[Collected data]

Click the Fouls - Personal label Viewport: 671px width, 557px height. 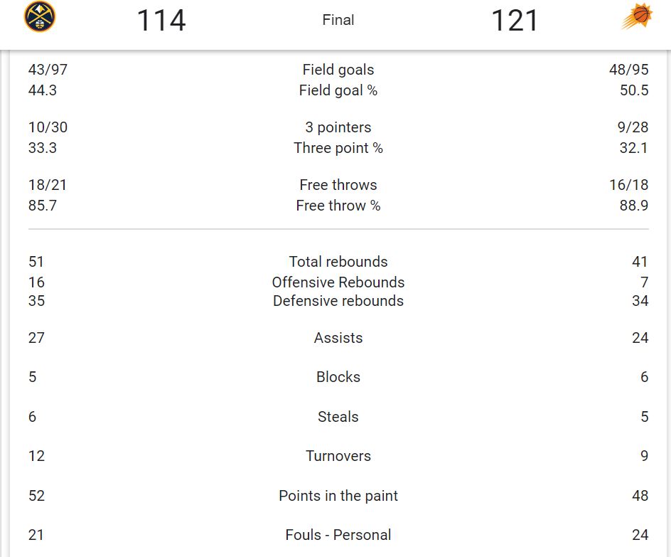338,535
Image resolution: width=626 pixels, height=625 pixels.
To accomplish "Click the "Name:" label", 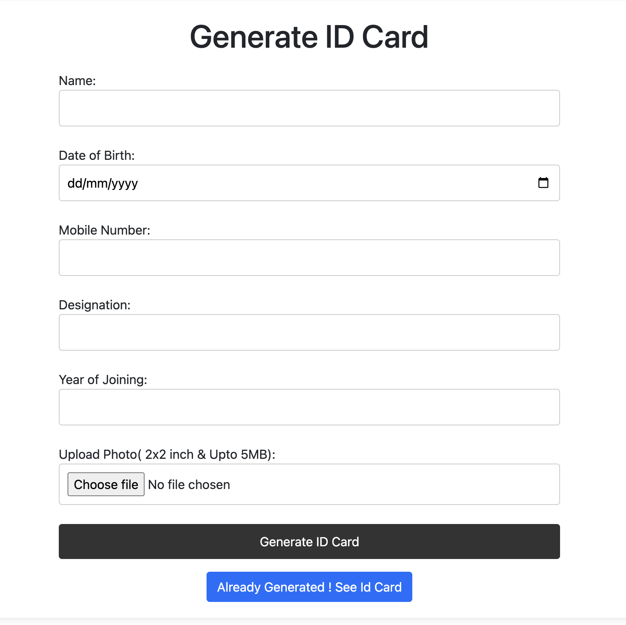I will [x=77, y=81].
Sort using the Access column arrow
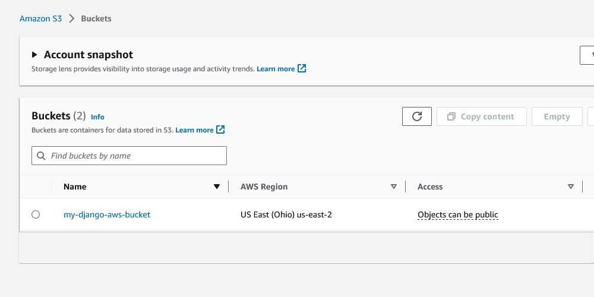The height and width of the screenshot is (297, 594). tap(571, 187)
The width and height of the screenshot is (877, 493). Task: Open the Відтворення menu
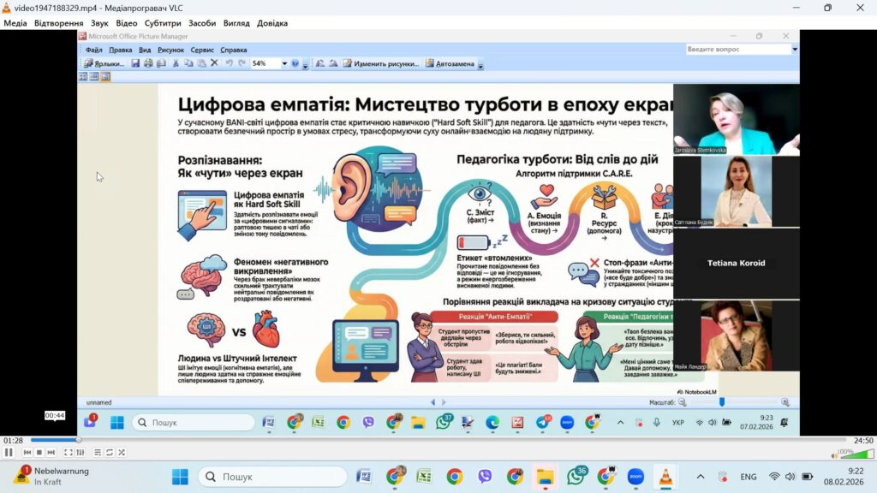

- [TASK]:
Retype the records above exactly, starting at the line that contains "Sort using the Access column arrow" and going through the last line, and leave out any pictures.

- [TASK RESPONSE]:
Sort using the Access column arrow
The height and width of the screenshot is (297, 594). tap(571, 187)
The width and height of the screenshot is (877, 493). Task: Open the Відтворення menu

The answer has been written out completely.